# BM-X-perts - Help me out please



## REC (Mar 22, 2021)

Any clues on what year this one is? S/N is HC3988873
Thanks in advance!










Thanks, REC


----------



## pedal4416 (Mar 22, 2021)

81?Huffy Pro thunder. Their version of the Mongoose Moosegoose. The geometry is weird on them, easy to loop out but fun for cruising!


----------



## Lonestar (Mar 22, 2021)

Yep, looks like '81-'82 Huffy Pro Thunder Max! That's a cool bike, I'd say "a keeper"


----------



## REC (Mar 22, 2021)

Good morning!! Thanks to you guys. I have now a better idea of what year the bike is. My buddy Dave came up with it, and I liked the look of it right off, so I asked him to hold on to it for me and I would take it the next time he came down to visit. He was not sure of the age of it either, I did a bit of hunting and saw the Supergoose, and a couple of similar Huffy siblings to it in an online search, but the year issue remained as the description of the serial number did not seem to fit for 81 or 2 production.
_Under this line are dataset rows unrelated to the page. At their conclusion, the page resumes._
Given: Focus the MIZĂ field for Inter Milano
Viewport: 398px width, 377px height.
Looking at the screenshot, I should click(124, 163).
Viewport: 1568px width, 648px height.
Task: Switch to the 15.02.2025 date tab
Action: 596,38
It will be sticking around due to the fact I like .
I am in the middle of doing a few things to it to bring it to the point I had in mind when I first saw it, as he was keeping some parts from it for another bike he had on hand. I am anxious to ride it, and still have several things to straighten out yet, but hope the first ride will be this week maybe! 
Any info on where I can find specifics on them technically?

REC

@pedal4416 ; @Lonestar


----------



## Lonestar (Mar 23, 2021)

Great story! I'd try the guys at BMXMuseum, there are a couple on there...






						1981 Huffy Pro Thunder Max - BMXmuseum.com Forums
					






					bmxmuseum.com
				




You may find some cool info just Googling it, too.
What a cool bike!
-LS


----------